Stored items:
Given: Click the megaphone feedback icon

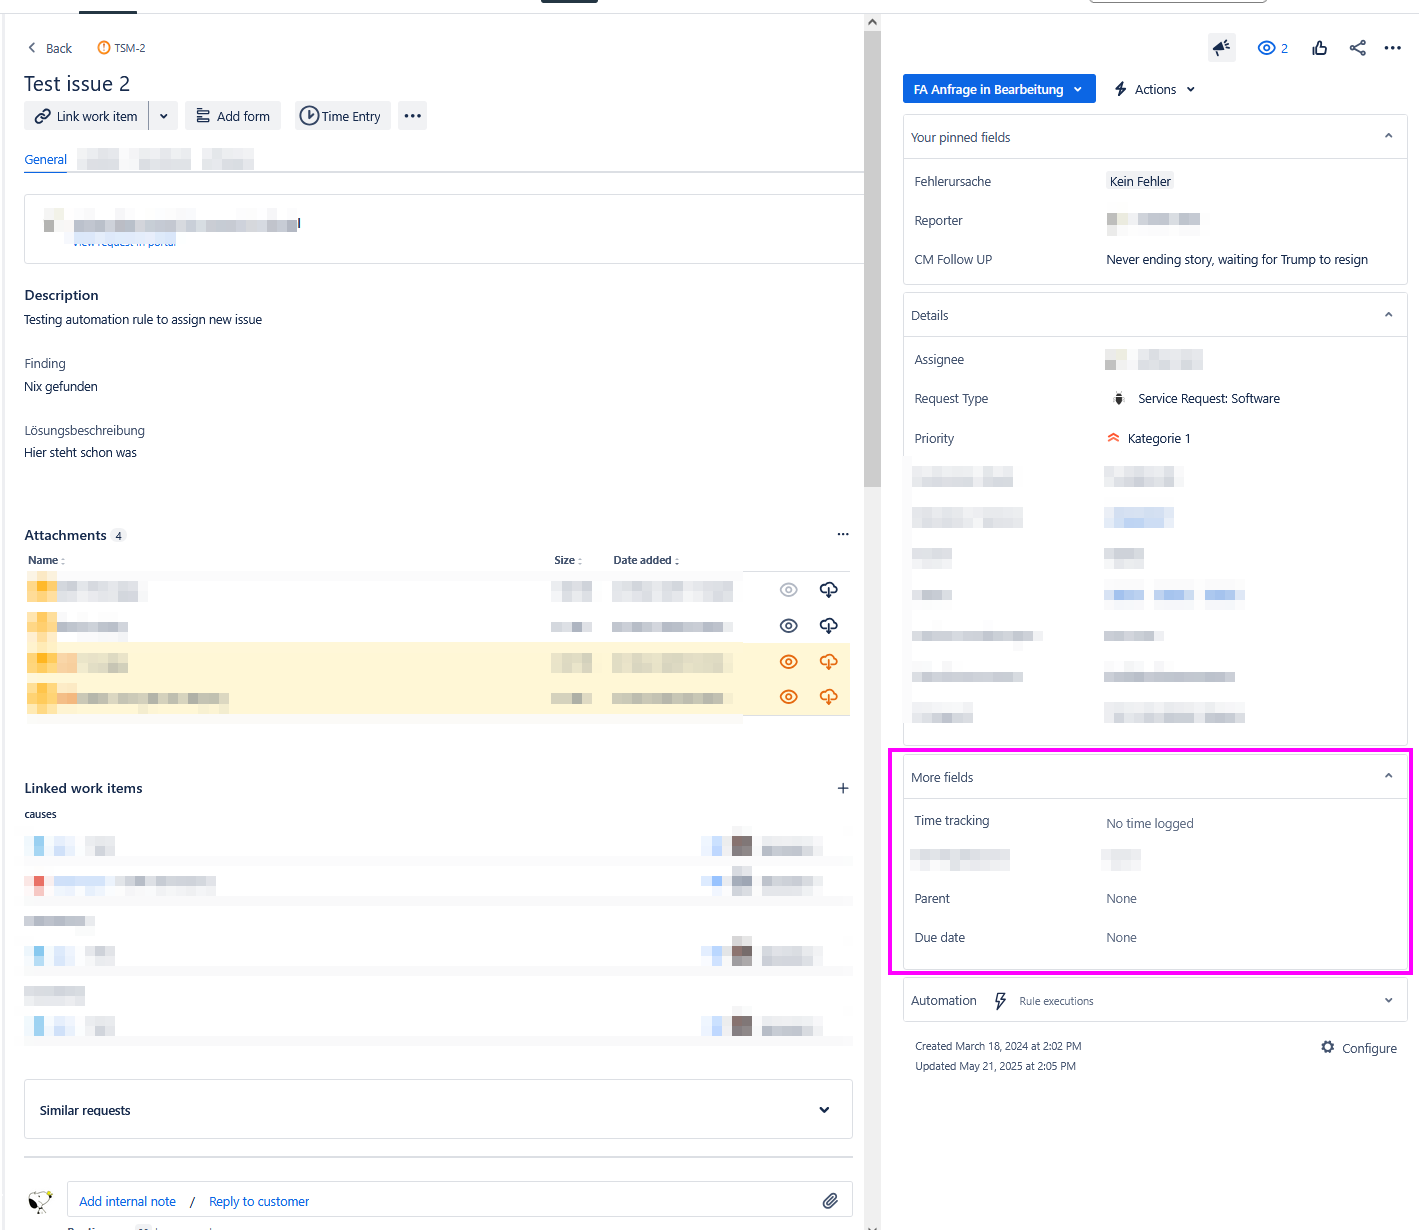Looking at the screenshot, I should click(x=1221, y=48).
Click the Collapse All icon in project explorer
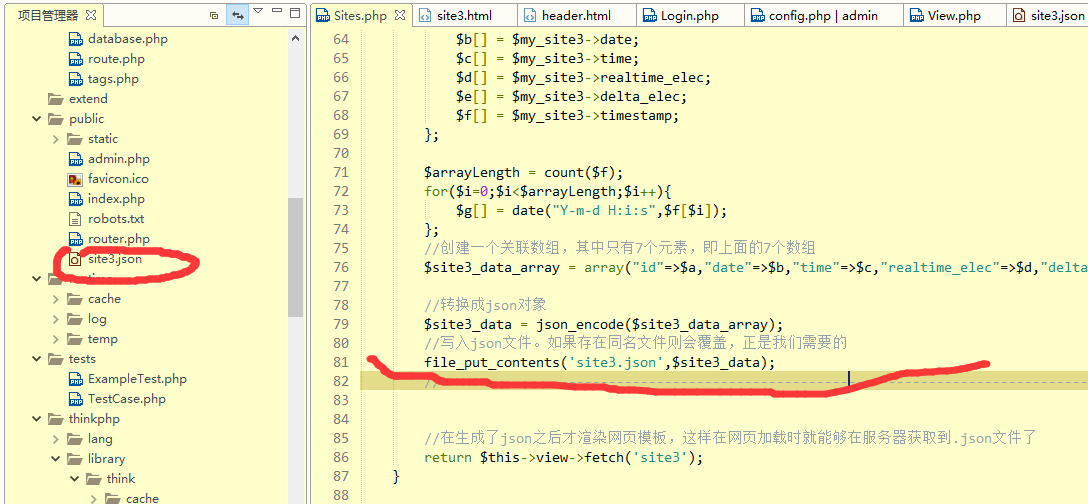1088x504 pixels. [214, 15]
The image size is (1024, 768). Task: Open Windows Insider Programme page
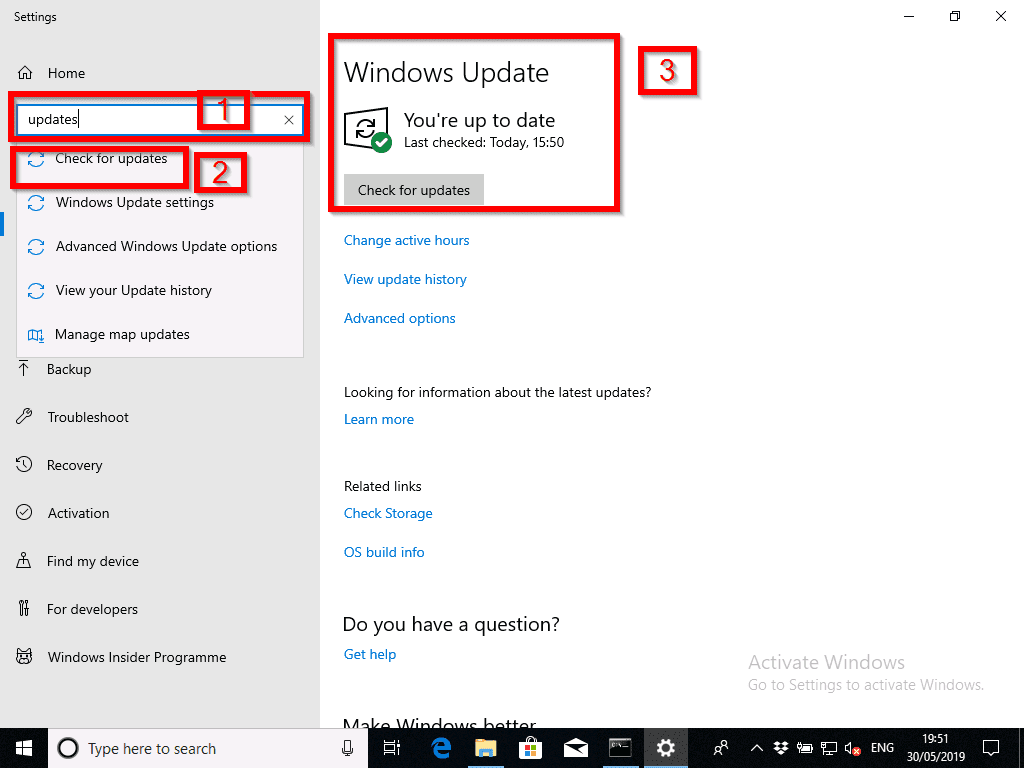136,657
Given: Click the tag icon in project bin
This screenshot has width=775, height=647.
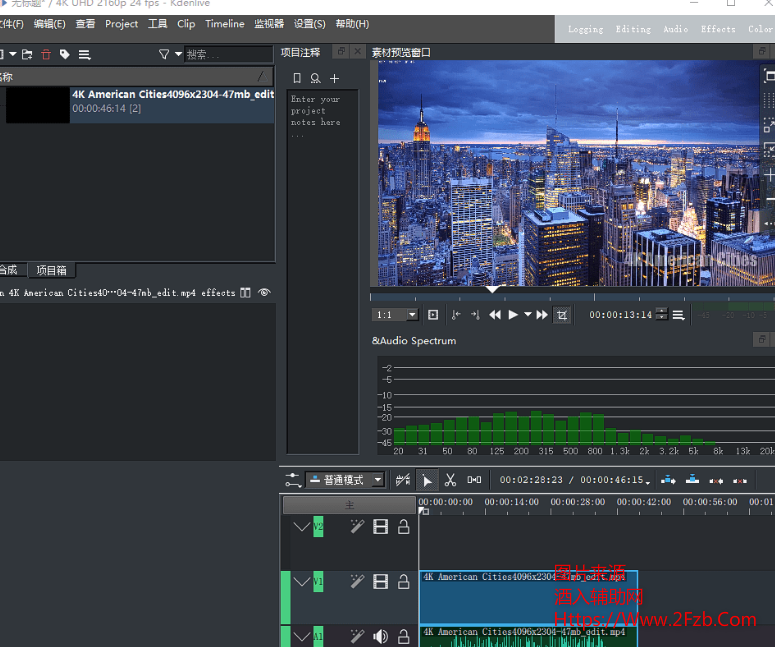Looking at the screenshot, I should [65, 54].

■ What to work on:
Exact lines, nothing more: output the one with "Given: Click the tag icon in project bin" and every later line through the end of the data, skipping pictures.

■ Response to this task:
Given: Click the tag icon in project bin
This screenshot has width=775, height=647.
Looking at the screenshot, I should [65, 54].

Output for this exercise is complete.